Does it cost anything to go out there? I heard yesterday there wasn't any grass there. How's it looking now?


----------



## jmunoz (Jan 11, 2012)

Its 8.50 they close at sunset i beleive the annual is 25. I was out there last week and the grass was bad but went to johnson beach this weekend and water was clear nothing floating around


----------



## jmunoz (Jan 11, 2012)

Also if u go to pickens early and the grass is bad u can go to johnson beach and jus show the guy your reciept and u dont have to pay


----------



## FLbeachbum (Jul 17, 2008)

That's a hell of a drive from Ft. Pickens to Johnson's beach. 1/2 mile as a crow flies but a 2 hour car drive.


----------



## jmunoz (Jan 11, 2012)

FLbeachbum said:


> That's a hell of a drive from Ft. Pickens to Johnson's beach. 1/2 mile as a crow flies but a 2 hour car drive.

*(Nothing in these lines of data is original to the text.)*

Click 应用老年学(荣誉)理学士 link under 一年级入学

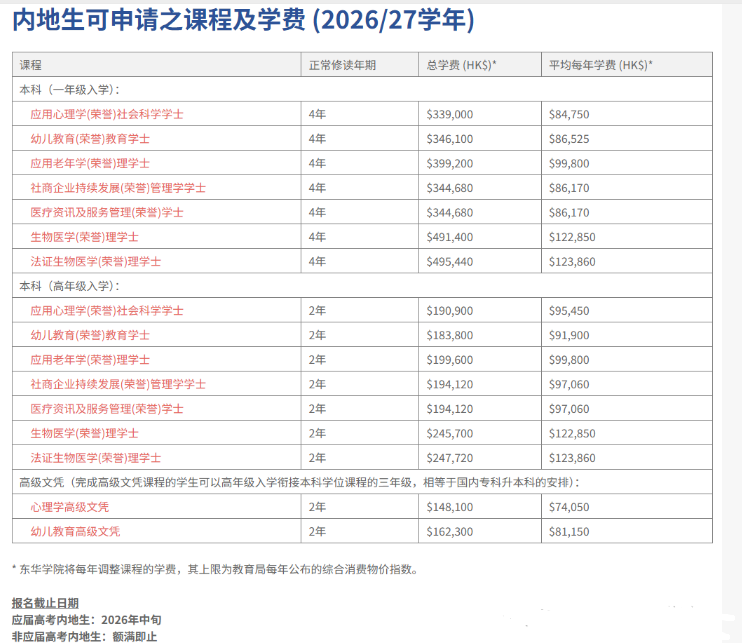click(x=90, y=163)
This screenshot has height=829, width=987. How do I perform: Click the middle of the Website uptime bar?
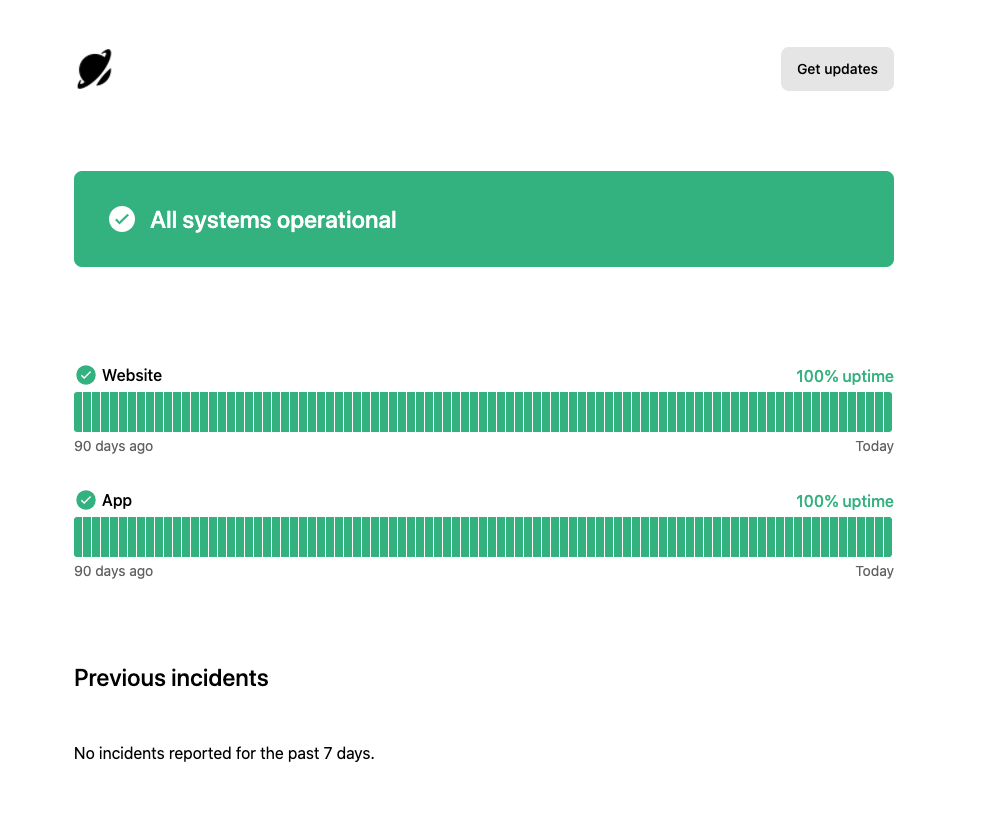[483, 412]
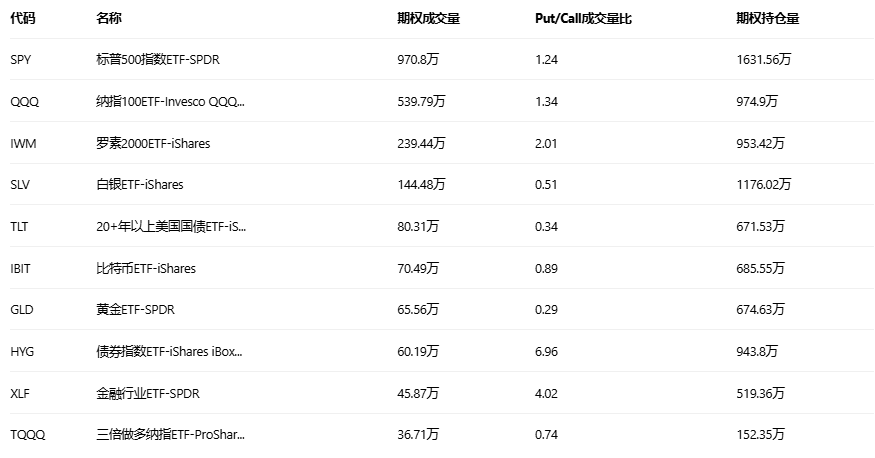
Task: Click the 代码 column header
Action: [22, 18]
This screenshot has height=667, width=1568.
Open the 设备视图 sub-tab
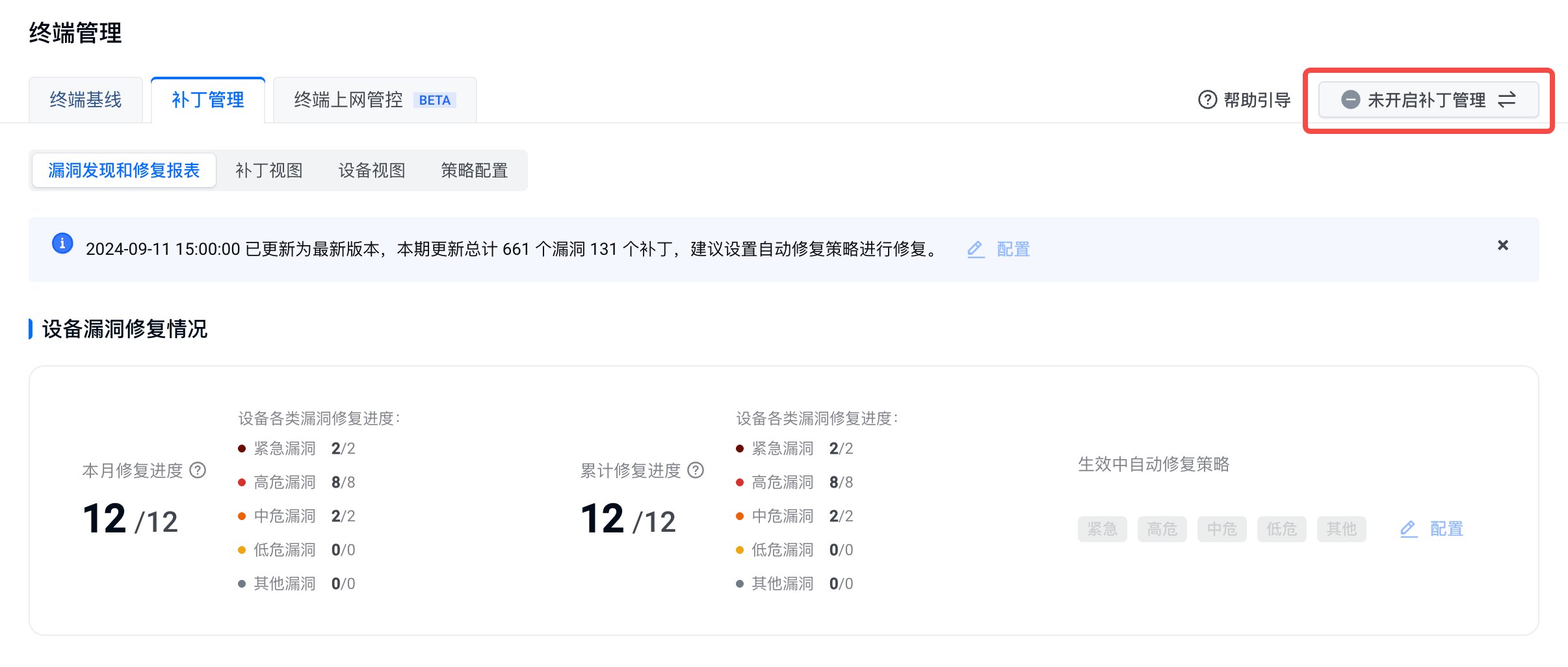tap(372, 170)
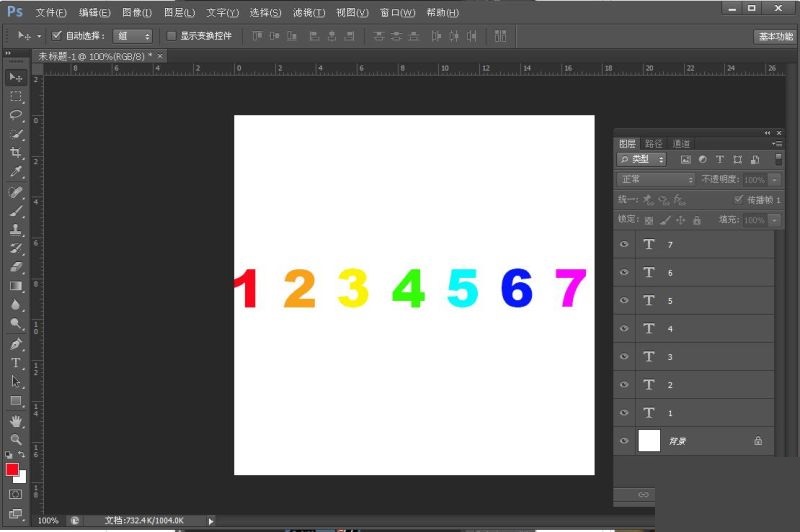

Idk about 2hours but yea its a pretty far distance prolly like an hour but hey if the bites on it would be worth it i guess


----------



## mxracer19 (Apr 29, 2012)

I was at Ft Pickens yesterday around 7pm and there was no grass.


----------



## PompChaser315 (Feb 18, 2011)

Anyone fish fort pickens today? If so how was the grass? Was AWFUL in navarre today


----------



## johnf (Jan 20, 2012)

I was out there tonight. Didn't see any grass at all. :thumbup:


----------



## PompChaser315 (Feb 18, 2011)

Thanks dude gonna head out that way tomorrow and give it a go!


----------



## PompChaser315 (Feb 18, 2011)

johnf said:


> I was out there tonight. Didn't see any grass at all. :thumbup:


Any pomps in the cooler?


----------



## johnf (Jan 20, 2012)

FUPAGUNT said:


> Any pomps in the cooler?


 
Nope, I had no idea what I was doing. I was joking with a buddy of mine about it. Last year I came to the beach with nothing. I went to walmart and got the wrong kind of rod, walked into a bait shop and spent $10. I walked down to the beach and tore the fish up. This year I brought $500 worth of tackle down after reading countless hours on here about reading the surf and tactics. I didn't catch a single fish on the beach.


----------



## stevesmi (Mar 15, 2012)

grass is a non factor over the weekend near pt pickens. 

there was some on the line half the time when you reeled in but not a big deal the way it was before.. the dude at the bait shop said if the wind is out of the north that will push the grass out, not sure if he is right as the wind was SW over the weekend


----------